_Written instruction_:
Please find every line in the listing below that contains the word "perform", and copy each of those lines.

## BEGIN Source data

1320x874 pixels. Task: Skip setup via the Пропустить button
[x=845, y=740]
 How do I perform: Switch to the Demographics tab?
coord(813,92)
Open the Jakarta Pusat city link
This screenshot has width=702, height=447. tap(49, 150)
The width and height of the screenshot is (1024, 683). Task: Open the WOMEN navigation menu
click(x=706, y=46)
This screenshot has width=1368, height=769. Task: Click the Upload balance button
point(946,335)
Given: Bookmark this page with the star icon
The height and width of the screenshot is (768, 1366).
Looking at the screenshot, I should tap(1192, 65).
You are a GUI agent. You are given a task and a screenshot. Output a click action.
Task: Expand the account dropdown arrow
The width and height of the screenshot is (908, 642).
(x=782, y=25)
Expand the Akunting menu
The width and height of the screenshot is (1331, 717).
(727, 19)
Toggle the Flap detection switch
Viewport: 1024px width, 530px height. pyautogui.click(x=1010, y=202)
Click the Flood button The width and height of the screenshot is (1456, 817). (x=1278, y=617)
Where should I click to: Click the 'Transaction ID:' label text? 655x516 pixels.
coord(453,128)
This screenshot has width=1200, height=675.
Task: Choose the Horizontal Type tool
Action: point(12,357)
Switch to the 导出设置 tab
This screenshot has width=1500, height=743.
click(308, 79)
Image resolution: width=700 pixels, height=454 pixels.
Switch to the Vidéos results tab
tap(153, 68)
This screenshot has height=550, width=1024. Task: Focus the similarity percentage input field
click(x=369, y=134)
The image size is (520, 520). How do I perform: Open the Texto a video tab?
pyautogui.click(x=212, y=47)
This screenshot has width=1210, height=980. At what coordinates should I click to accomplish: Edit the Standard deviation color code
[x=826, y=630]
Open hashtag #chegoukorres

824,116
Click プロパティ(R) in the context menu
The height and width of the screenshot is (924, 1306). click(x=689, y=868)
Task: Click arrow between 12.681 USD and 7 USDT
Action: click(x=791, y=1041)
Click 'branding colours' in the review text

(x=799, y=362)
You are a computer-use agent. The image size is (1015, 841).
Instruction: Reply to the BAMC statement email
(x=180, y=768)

## END Source data

_Final answer_:
 How do I perform: Switch to the Demographics tab?
The image size is (520, 520). How do I perform: Open the Texto a video tab?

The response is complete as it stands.